Off the Shelf: Questions About New Books? We've Got the Answers

By Sharon Saye on May 29, 2012 from Off the Shelf

 

The Library provides free copies of a monthly handout entitled “BookPage.”  Each month in approximately 32 pages, the newest additions to the book world are covered in articles, interviews and reviews.
 The June issue kicks off with a cover story on Richard Ford and his latest book, “Canada.”  Beginning in Montana in 1960, it follows 15-year-old Dell Parson as he is left on his own when his parents are arrested and imprisoned for bank robbery.  Dell is taken in by a friend of his mother in Saskatchewan and falls under the spell of an American whose choices of violence don’t bode well for Dell.  As Ford puts it in the interview, “Realistic fiction has as one of its moral goals to bring us closer to life and make us value it more and see it more clearly.  And that is what I’ve grown to want to do.” According to the editors of BookPage, this novel "achieves that goal.”

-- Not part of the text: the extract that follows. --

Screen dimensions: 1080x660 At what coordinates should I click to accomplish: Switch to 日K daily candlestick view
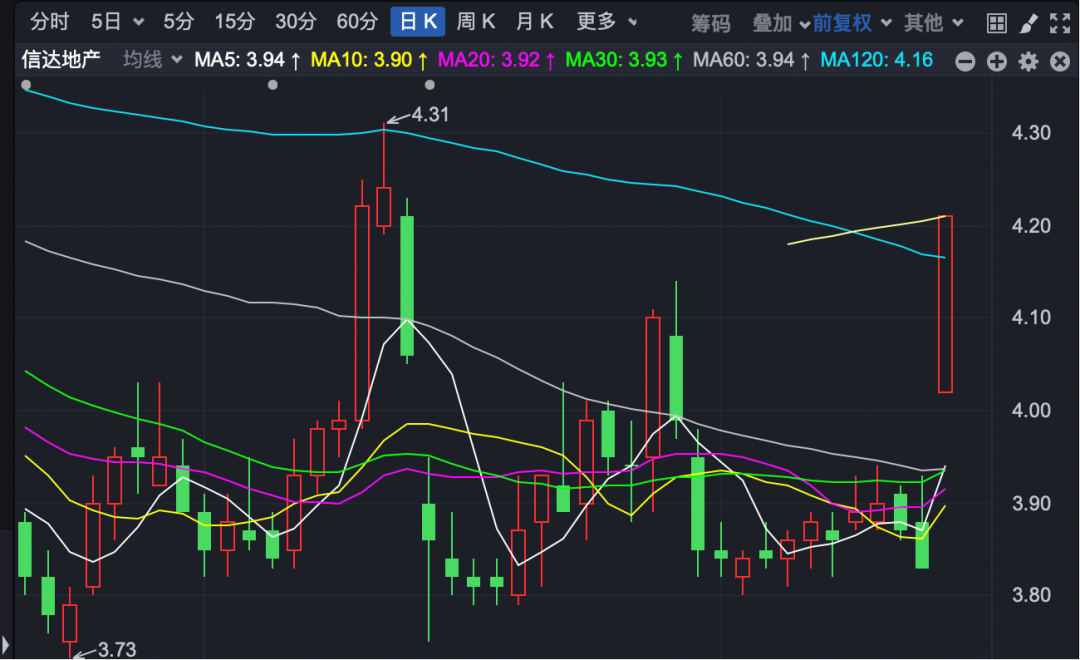coord(417,22)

The June issue also includes interviews with Robert Goolrick on his new book, “Heading Out to Wonderful” and Patrice Kindle on her latest, “Keeping the Castle.”

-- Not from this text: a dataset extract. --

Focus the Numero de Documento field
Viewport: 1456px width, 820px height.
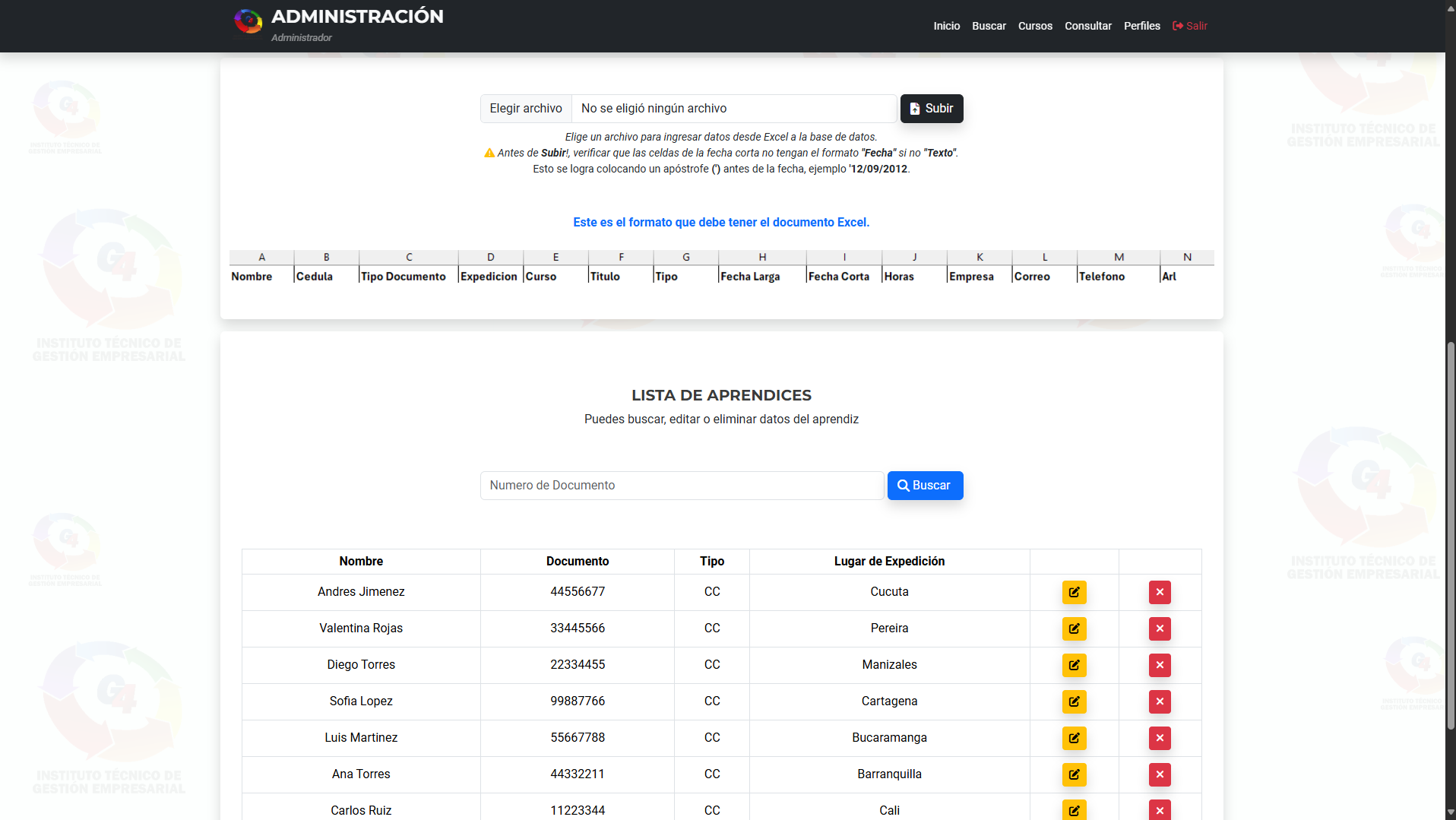(x=682, y=486)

            Columnists Sam Barry & Kathi Kamen Goldmark offer information for would-be writers on questions involving everything from grammar to submission guidelines.  Bruce Tierney highlights what he considers some of the big mysteries for the month including “The Demands” by Mark Billingham, “The 500” by Matthew Quirk, and “Don’t Ever Get Old,” by Daniel Friedman.

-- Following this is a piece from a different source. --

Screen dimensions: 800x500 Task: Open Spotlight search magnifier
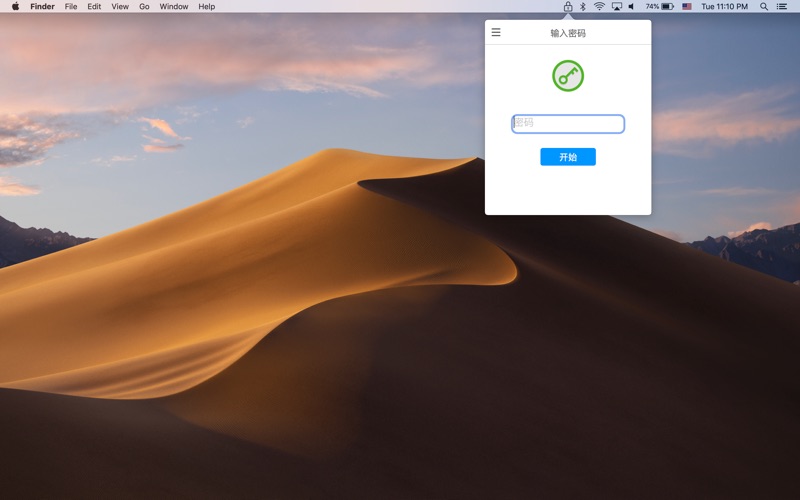[764, 7]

Christie Ridgway does the same for romances, and Sukey Howard provides great books to listen to in her “The Spoken Word” column.  Best-selling author, Debbie Macomber continues with “Why I Love Audiobooks” in her article. 
Books Clubs can find new selections, children can browse through four pages of reviews and interviews, and cooks can read reviews of  “The Pioneer Woman Cooks: Food from My Frontier,” by Ree Drummond, “Martha’s American Food” by Martha Stewart and “Sinfully Easy Delicious Desserts” by Alice Medrich.
            And this does not include the dozens of reviews from Jess Walton’s “Beautiful Ruins” to Hilary Mantel’s “Bring Up the Bodies.”  The library does not purchase everything mentioned in “BookPage,” but it does add most of the books.  It is an easy way for a reader to keep up with the publishing world and mark books for future reading.  Copies of “BookPage” are available at both the front and back circulation desk.